→ **GIVEN REQUEST**: Swap each "Contact Us" in the material for "Get in Touch", and reproduce every line with nothing else altered.

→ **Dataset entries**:
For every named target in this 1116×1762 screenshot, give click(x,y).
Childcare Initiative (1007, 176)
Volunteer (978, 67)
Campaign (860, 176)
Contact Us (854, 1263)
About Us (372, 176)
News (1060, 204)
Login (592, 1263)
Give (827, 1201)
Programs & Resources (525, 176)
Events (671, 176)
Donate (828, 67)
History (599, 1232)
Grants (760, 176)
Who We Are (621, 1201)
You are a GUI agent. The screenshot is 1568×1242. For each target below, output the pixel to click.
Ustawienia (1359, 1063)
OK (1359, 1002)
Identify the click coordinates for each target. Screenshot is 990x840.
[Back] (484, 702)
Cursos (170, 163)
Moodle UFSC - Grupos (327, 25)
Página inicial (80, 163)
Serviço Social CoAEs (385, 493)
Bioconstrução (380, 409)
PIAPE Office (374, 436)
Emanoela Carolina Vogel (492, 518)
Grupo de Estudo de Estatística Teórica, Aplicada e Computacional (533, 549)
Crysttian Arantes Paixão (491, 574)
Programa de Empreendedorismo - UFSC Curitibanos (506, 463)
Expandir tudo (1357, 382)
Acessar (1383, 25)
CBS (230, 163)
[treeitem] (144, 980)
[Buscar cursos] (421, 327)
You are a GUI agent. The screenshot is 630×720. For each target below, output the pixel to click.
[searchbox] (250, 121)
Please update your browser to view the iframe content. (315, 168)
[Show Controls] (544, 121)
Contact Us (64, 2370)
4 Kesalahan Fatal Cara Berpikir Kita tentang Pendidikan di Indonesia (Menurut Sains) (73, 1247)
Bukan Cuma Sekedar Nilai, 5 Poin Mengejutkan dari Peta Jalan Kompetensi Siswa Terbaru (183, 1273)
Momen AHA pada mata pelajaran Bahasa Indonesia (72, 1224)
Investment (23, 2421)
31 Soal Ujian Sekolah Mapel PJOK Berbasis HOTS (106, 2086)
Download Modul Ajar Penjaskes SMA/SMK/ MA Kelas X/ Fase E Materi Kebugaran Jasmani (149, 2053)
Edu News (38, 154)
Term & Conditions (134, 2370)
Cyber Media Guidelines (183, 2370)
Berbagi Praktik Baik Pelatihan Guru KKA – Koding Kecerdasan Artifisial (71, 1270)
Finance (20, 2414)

→ **ANSWER TO THE PROBLEM**:
For every named target in this 1116×1762 screenshot, give click(x,y).
Childcare Initiative (1007, 176)
Volunteer (978, 67)
Campaign (860, 176)
Get in Touch (854, 1263)
About Us (372, 176)
News (1060, 204)
Login (592, 1263)
Give (827, 1201)
Programs & Resources (525, 176)
Events (671, 176)
Donate (828, 67)
History (599, 1232)
Grants (760, 176)
Who We Are (621, 1201)
You are a GUI agent. The screenshot is 1568×1242. For each target below, output the pixel to click.
Ustawienia (1359, 1063)
OK (1359, 1002)
Identify the click coordinates for each target. Screenshot is 990x840.
[Back] (484, 702)
Cursos (170, 163)
Moodle UFSC - Grupos (327, 25)
Página inicial (80, 163)
Serviço Social CoAEs (385, 493)
Bioconstrução (380, 409)
PIAPE Office (374, 436)
Emanoela Carolina Vogel (492, 518)
Grupo de Estudo de Estatística Teórica, Aplicada e Computacional (533, 549)
Crysttian Arantes Paixão (491, 574)
Programa de Empreendedorismo - UFSC Curitibanos (506, 463)
Expandir tudo (1357, 382)
Acessar (1383, 25)
CBS (230, 163)
[treeitem] (144, 980)
[Buscar cursos] (421, 327)
You are a GUI agent. The screenshot is 630×720. For each target below, output the pixel to click.
[searchbox] (250, 121)
Please update your browser to view the iframe content. (315, 168)
[Show Controls] (544, 121)
Get in Touch (64, 2370)
4 Kesalahan Fatal Cara Berpikir Kita tentang Pendidikan di Indonesia (Menurut Sains) (73, 1247)
Bukan Cuma Sekedar Nilai, 5 Poin Mengejutkan dari Peta Jalan Kompetensi Siswa Terbaru (183, 1273)
Momen AHA pada mata pelajaran Bahasa Indonesia (72, 1224)
Investment (23, 2421)
31 Soal Ujian Sekolah Mapel PJOK Berbasis HOTS (106, 2086)
Download Modul Ajar Penjaskes SMA/SMK/ MA Kelas X/ Fase E Materi Kebugaran Jasmani (149, 2053)
Edu News (38, 154)
Term & Conditions (134, 2370)
Cyber Media Guidelines (183, 2370)
Berbagi Praktik Baik Pelatihan Guru KKA – Koding Kecerdasan Artifisial (71, 1270)
Finance (20, 2414)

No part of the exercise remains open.